Being trusted and building loyalty as a result is, therefore, a key indicator that your content is effective.
So, what can you do to make sure the content you’re putting out there is trusted by those with whom you want to connect, and that you are nurturing those relationships?
This was one of the questions debated by a group of Cambridge marketers at a workshop I facilitated on this topic last week, together with CPL’s managing director, Mike Sewell.
Reassuringly, everyone in the room agreed on a lot of things, so I thought I’d share three that could help move your content from trite to trusted.
Keep your messages simple and aligned with your values – and then reiterate them little and often.
It can be hard to keep your storytelling consistent across all your channels and geographies, especially if you have partners or a network of sales people working remotely.
Have a tone of voice and a visual identity you stick with and make it easy for everyone to apply both these to the content they’re creating.
The execution can vary – and should, according to your audience – but, in essence, everyone who comes into contact with your content should be receiving the same core messages so that you convey confidence.
Staying true to your purpose and communicating that consistently, both internally and externally, goes a long way towards reinforcing trust.
Be open and honest
Share more and reveal your vulnerability. If something has gone wrong, consider how you can confront it and explain what you’re doing so that you can rebuild trust.
Do this and your audiences will be reassured that if you are honest when things go bad you are certainly likely to be trustworthy in the good times too.
Use the experts in your organisation, as well as others from outside your business, to tell your stories.
These could be in the form of, among other things, case studies, blogs, interviews or testimonials.
Consider facilitating a roundtable discussion on a topic affecting your sector, in which you bring together external and internal subject specialists. This can be a confident and powerful way of creating content and positioning your brand as respected and knowledgeable in your field.
But beware; your external voices may not always have the same point of view as your own. However, allowing them to have their say is a positive move in your bid to become more trusted.

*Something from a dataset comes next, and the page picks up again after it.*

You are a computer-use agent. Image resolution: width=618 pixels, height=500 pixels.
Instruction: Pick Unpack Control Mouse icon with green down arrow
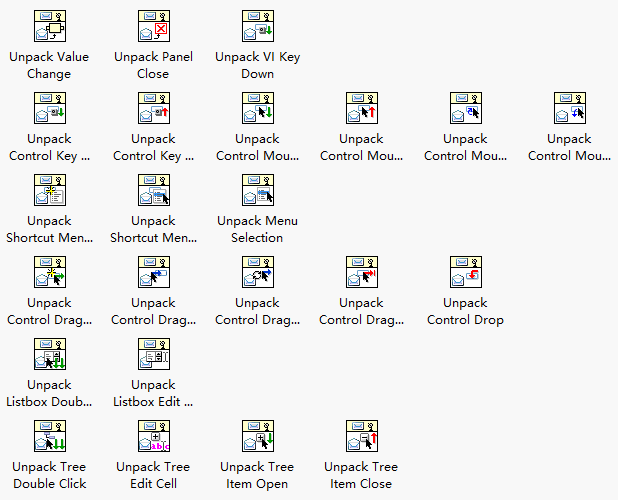pyautogui.click(x=258, y=108)
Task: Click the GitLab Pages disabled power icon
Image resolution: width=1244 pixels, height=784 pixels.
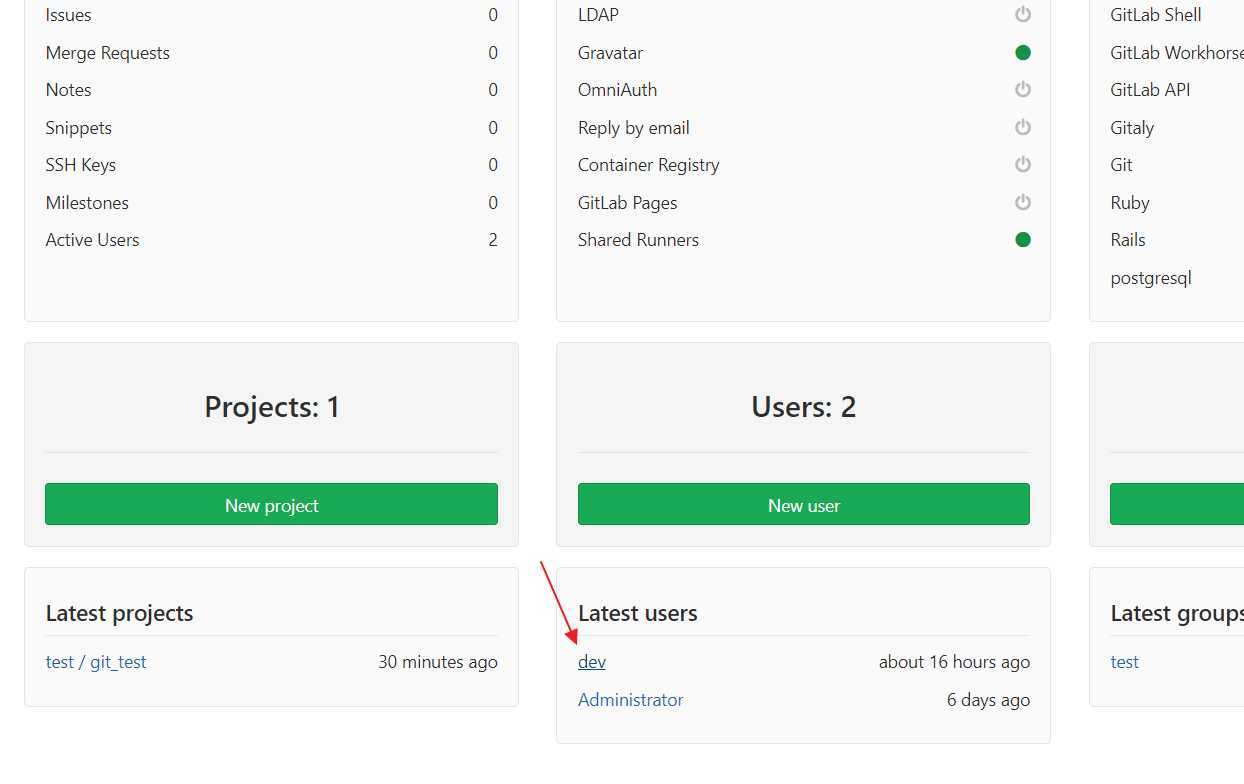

The 2019 Edelman Trust Barometer survey found that three-quarters of those questioned believe that how a business treats its employees is a key indicator of trustworthiness. So, don’t forget that your employees are experts too. After all, no-one knows your organisation better than they do. Encourage them to share their experiences and they may prove to be some of your strongest advocates.
The ability to build lasting, valuable relationships with your customers, partners and employees is a vital characteristic of a resilient and trusted business. Successful brands will be those that maximise the power of their content to nurture these relationships.